In a bizarre exchange in the House of Commons earlier this week, Eastleigh’s MP Mike Thornton was put in his place by the Speaker of the House of Commons.
In a routine Parliamentary session on 5th November, “Treasury Questions”, MP’s were able to put questions to Treasury Ministers and the Chancellor of the Exchequer.
As always, these questions covered a wide range of subjects including Energy Prices, Fuel Duty, Air Passenger Duty, Earnings/Inflation, Youth Unemployment and many more. The full list of subjects can be seen here.
Mike Thornton’s opportunity came after the first couple of question on Energy Prices, which can be seen here.
Wishing to move the line of questioning on to a different subject, Eastleigh’s MP, Mike Thornton (who still serves as Borough Councillor for Bishopstoke West) asked;
Will the Chancellor of the Exchequer join me in congratulating the Eastleigh Liberal Democrat Borough Council on the large part it has played in bringing the local unemployment rate down below 1,000?
This earned a swift rebuke from the Speaker, John Bercow, who replied;
Whatever the worthiness of the efforts of the council to which the honourable Gentleman refers, unfortunately it has absolutely nothing whatever to do with Question 1.

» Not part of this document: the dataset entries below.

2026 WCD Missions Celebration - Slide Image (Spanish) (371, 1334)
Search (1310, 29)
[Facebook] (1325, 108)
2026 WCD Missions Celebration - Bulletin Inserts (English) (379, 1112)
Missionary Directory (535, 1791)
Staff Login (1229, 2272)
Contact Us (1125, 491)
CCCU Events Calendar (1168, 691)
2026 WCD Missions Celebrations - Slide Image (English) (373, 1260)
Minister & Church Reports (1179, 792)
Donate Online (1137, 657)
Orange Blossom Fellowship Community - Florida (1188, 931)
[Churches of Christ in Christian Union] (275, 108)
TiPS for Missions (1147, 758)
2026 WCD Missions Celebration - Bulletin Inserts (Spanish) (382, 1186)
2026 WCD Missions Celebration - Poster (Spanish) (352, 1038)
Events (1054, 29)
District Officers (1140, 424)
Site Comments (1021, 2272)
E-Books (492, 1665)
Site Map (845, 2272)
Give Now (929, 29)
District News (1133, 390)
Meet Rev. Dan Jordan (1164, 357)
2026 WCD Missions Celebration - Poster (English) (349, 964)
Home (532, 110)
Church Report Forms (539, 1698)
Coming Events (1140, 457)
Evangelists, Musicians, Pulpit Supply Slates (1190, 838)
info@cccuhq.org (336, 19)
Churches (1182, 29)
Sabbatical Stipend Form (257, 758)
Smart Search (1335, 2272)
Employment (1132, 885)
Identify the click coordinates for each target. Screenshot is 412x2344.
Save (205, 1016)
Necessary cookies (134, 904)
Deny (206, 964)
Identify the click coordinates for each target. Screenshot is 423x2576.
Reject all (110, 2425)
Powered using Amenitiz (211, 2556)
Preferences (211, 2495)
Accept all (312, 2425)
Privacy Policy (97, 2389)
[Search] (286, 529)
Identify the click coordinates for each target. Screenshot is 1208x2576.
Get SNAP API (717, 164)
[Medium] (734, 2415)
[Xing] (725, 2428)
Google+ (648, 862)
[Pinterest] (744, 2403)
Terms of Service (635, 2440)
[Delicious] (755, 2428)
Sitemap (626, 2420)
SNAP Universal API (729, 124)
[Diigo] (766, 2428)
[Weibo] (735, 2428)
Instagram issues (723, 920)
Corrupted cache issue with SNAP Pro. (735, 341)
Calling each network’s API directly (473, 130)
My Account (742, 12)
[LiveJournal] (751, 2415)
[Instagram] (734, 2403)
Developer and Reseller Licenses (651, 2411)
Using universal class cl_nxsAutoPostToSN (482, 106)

The Speaker then moved on to the next question, which was about Fuel Duty, with Mike Thornton’s question remaining unanswered.
Speaking later in the week, on 7th November in a session on Transport Questions, Mike Thornton did mange to get the following question past the Speaker;
Given the major changes in the rural population over the past 100 years, which has made it increasingly difficult to provide an effective service based on the traditional mid-20th century model of rural bus services that is currently used, what research has the Department done to look at alternative 21st-century methods of providing a decent bus service in rural areas?
The reply, from Robert Goodwill MP, an Assistant Whip with responsibility for Treasury & DEFRA business, was notably short on goodwill;
I have already pointed out that in 2011 and 2012 we provided a total of £20 million in additional funding for rural areas. In some rural areas which are sparsely populated, there may be alternative solutions, such as dial-a-ride, car sharing or similar schemes, which may be more appropriate for the more remote rural areas.